Sepekan kemudian, masih di bulan Mei tahun ini, Faisal Basri menyerahkan temuannya terkait Petral ke Badan Reserse Kriminal (Bareskrim) Polri. Bareskrim yang saat itu dipimpin Komisaris Jenderal Polisi Budi Waseso mengatakan akan mendalami kasus Petral.  

Orang dekatnya mengenal Riza sebagai sosok yang percaya diri, dan mudah meyakinkan orang.  Pintar berbicara. Ini membuatnya mudah masuk ke berbagai kalangan pengusaha dan pemimpin politik.

Ganti rezim, bisnis Riza terus melaju

Saya pertama kali mengenal Riza Chalid pada tahun 1997, pertengahan bulan Agustus, di Moskow, Rusia. Dia mewakili PT Dwipangga yang berniat menjembatani pembelian pesawat jet tempur Sukhoi dari Rusia.  

Di PT Dwipangga, Riza berkongsi dengan Mamiek Suharto, putri mantan Presiden Suharto.  

Menteri ESDM Sudirman Said menyapa wartawan sebelum mengikuti sidang etik MKD, pada 2 Desember 2015. Foto oleh Puspa Perwitasari/Antara

Saat itu saya bekerja di Majalah Panji, dan menjadi satu-satunya peliput kunjungan delegasi Menteri Negara Perencanaan Pembangunan Nasional/Ketua Bappenas Ginanjar Kartasasmita. 

Oh iya, saya pergi sendiri, dibiayai Panji. Rencana pembelian pesawat Sukhoi itu kami anggap menarik untuk liputan utama karena membeli pesawat tempur ke Rusia pasti akan membuat AS berang.  

Konstelasi politik luar negeri agak berubah. Saat itu pemerintahan Suharto memang dapat tekanan dari negara barat terutama AS terkait kinerja Suharto, terutama dugaan korupsinya.

Selain Ginandjar Kartasasmita, di Moskow saat itu juga ada Jenderal Wiranto, Kepala Staf Angkatan Darat.

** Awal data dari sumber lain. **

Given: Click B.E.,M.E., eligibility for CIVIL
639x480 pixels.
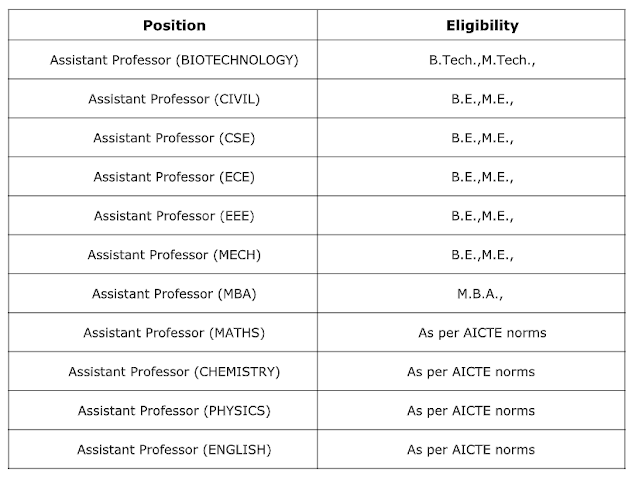Looking at the screenshot, I should click(x=471, y=99).

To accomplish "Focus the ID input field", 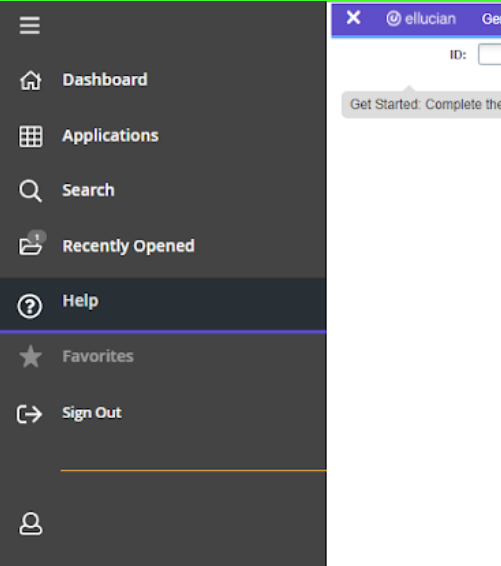I will tap(489, 54).
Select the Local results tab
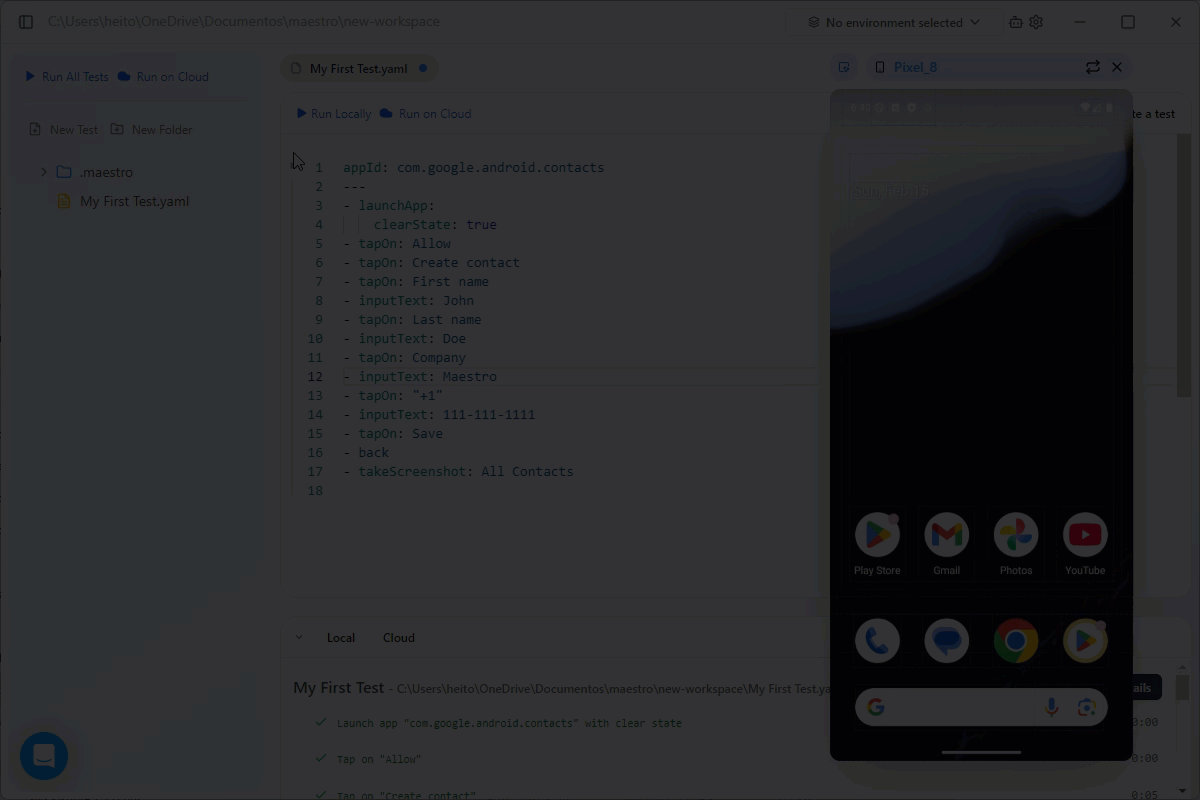The image size is (1200, 800). (x=340, y=637)
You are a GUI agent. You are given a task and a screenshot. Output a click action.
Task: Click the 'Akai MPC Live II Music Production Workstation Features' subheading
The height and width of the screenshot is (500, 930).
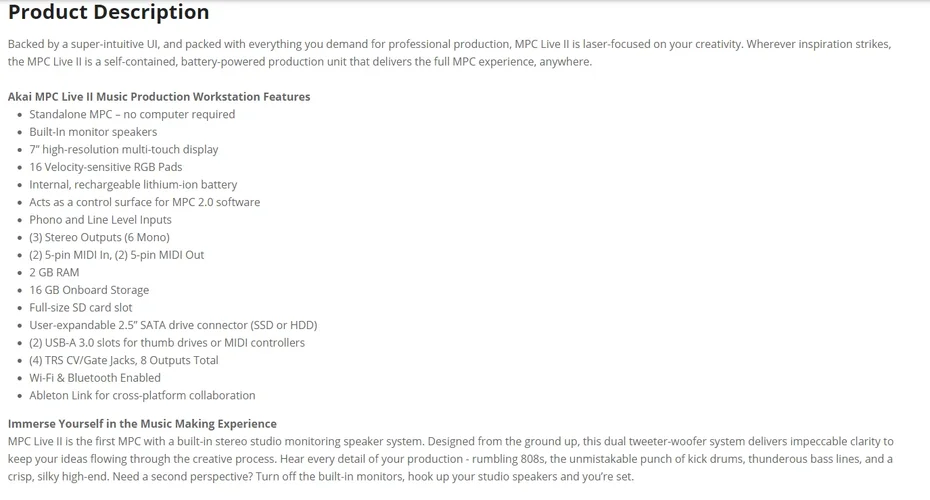pyautogui.click(x=159, y=97)
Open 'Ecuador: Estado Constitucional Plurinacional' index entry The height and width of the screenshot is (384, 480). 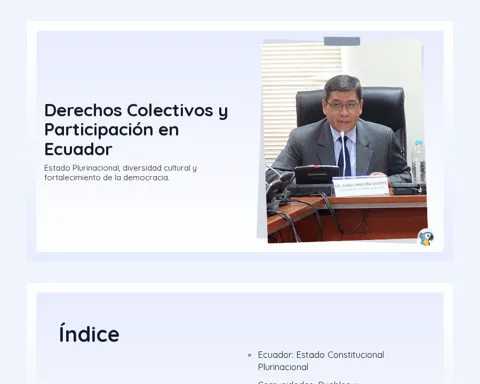click(321, 361)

Saat itu Indonesia juga berencana membeli alat utama sistem pertahanan lainnya dari Rusia.

Untuk melengkapi liputan di Moskow, kembali ke Tanah Air, saya mewawancarai Riza Chalid di kantornya di kawasan Warung Buncit, Jakarta Selatan.

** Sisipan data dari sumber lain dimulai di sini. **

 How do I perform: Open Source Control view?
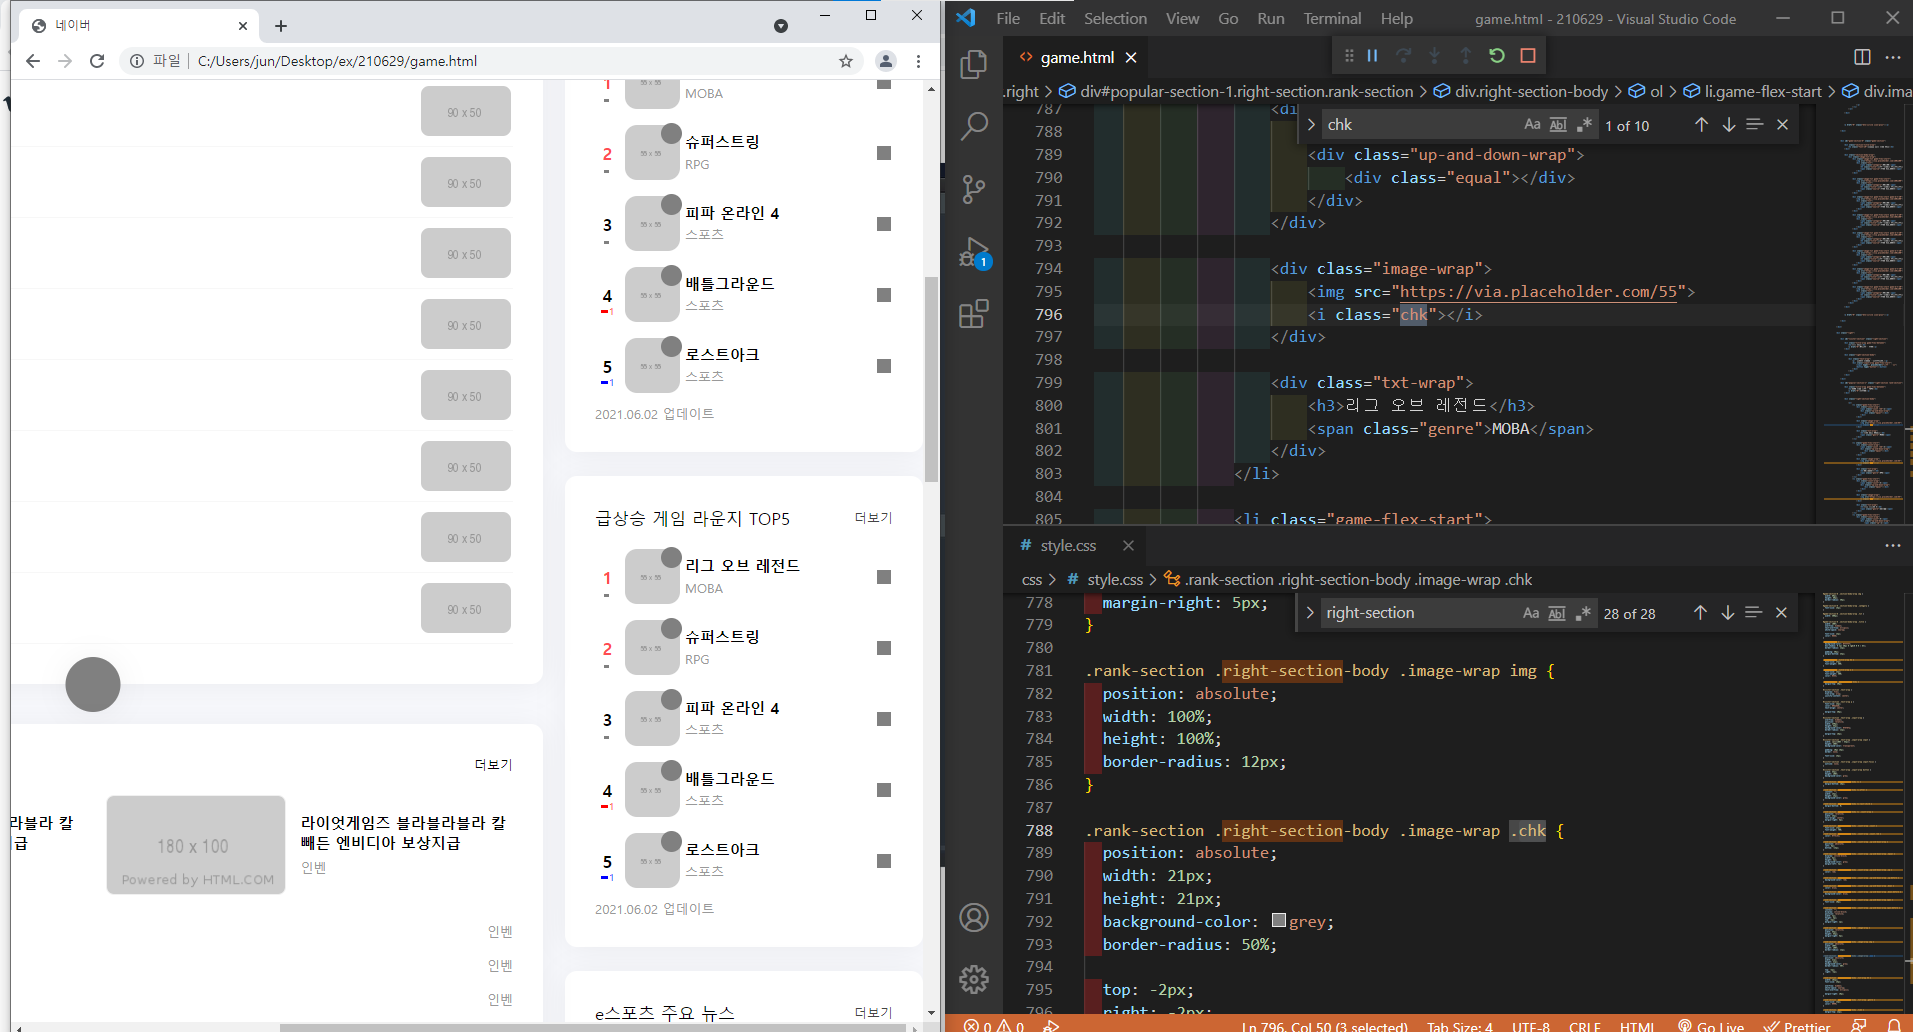[973, 189]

Di situ saya dikenalkan dengan Johnny G. Plate, orang kepercayaan Riza. Johnny sempat menjadi Direktur AirAsia, dan kini adalah anggota DPR dari Fraksi NasDem daerah pemilihan NTT. 

Pembelian Sukhoi gagal karena krisis ekonomi 1997, yang berujung pada lengsernya Suharto pada Mei 1998. 

Rezim berganti, rupanya bisnis Riza Chalid terus melaju.

Saya mengikuti perkembangan bisnis Riza, termasuk cerita dia mendirikan sekolah membaca Al-Qur’an, bisnis jus buah segar dengan merek Toza, sampai bisnis rekreasi edukasi KidZania. 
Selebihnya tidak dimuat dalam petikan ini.